- **The records**:
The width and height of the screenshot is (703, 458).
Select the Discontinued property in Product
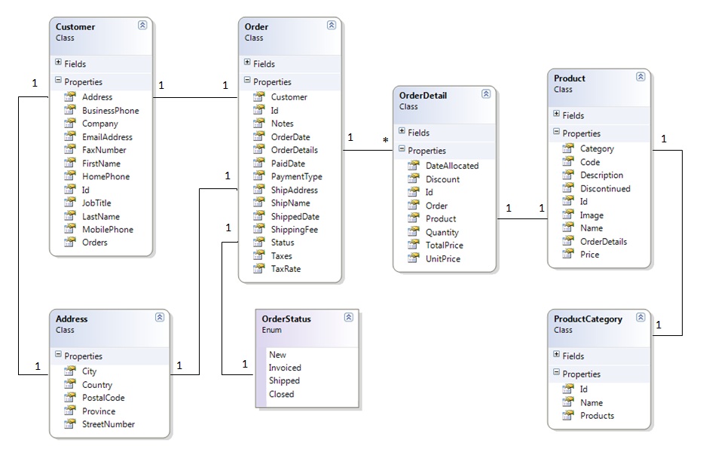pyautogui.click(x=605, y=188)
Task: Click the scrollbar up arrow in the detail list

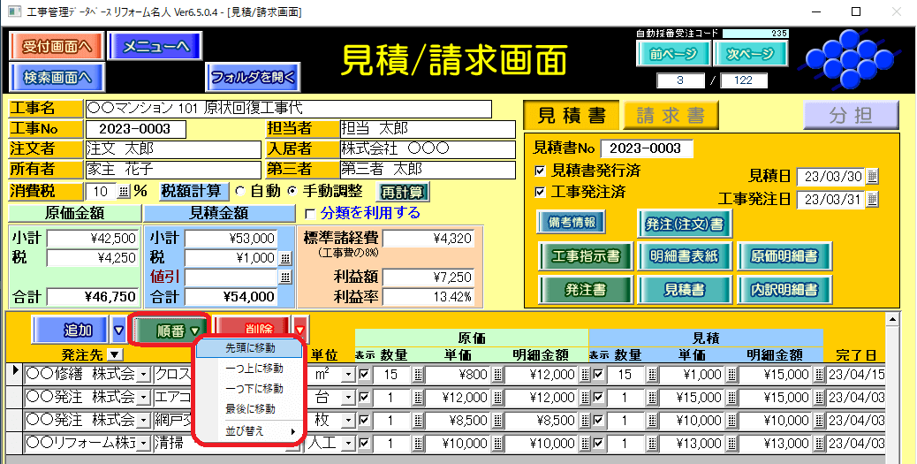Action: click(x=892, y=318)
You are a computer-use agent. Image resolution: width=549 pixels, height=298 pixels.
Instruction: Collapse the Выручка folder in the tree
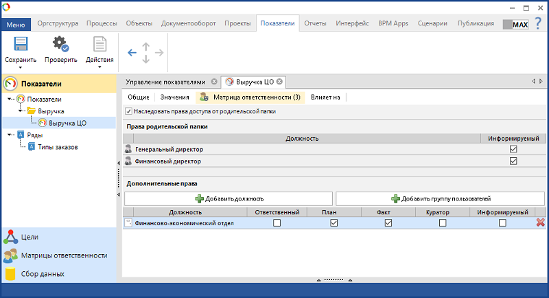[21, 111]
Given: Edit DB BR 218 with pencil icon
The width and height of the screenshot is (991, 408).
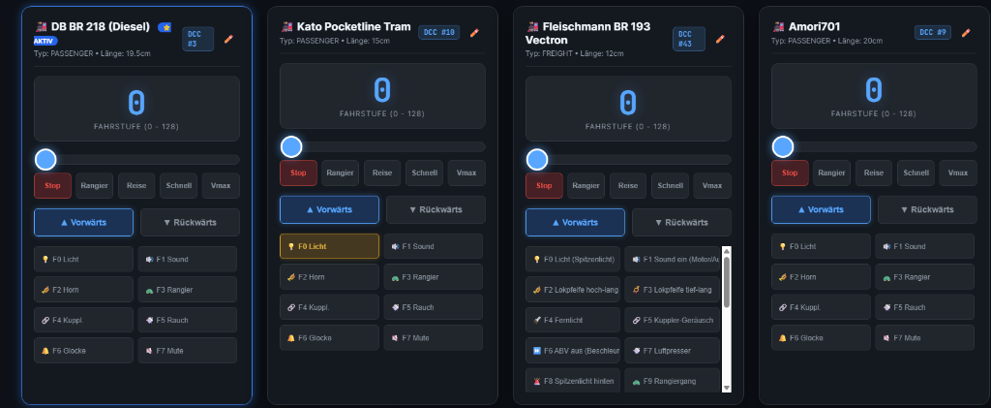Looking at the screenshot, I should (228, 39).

- **The problem**: Without the pictures, repeat all the records word for word.

- **Response to the task**:
The width and height of the screenshot is (703, 458).
Select the Discontinued property in Product
pyautogui.click(x=605, y=188)
Task: Click the scrollbar up arrow in the detail list

Action: click(x=892, y=318)
You are a computer-use agent. Image resolution: width=549 pixels, height=298 pixels.
Instruction: Collapse the Выручка folder in the tree
[21, 111]
Given: Edit DB BR 218 with pencil icon
The width and height of the screenshot is (991, 408).
Looking at the screenshot, I should (228, 39).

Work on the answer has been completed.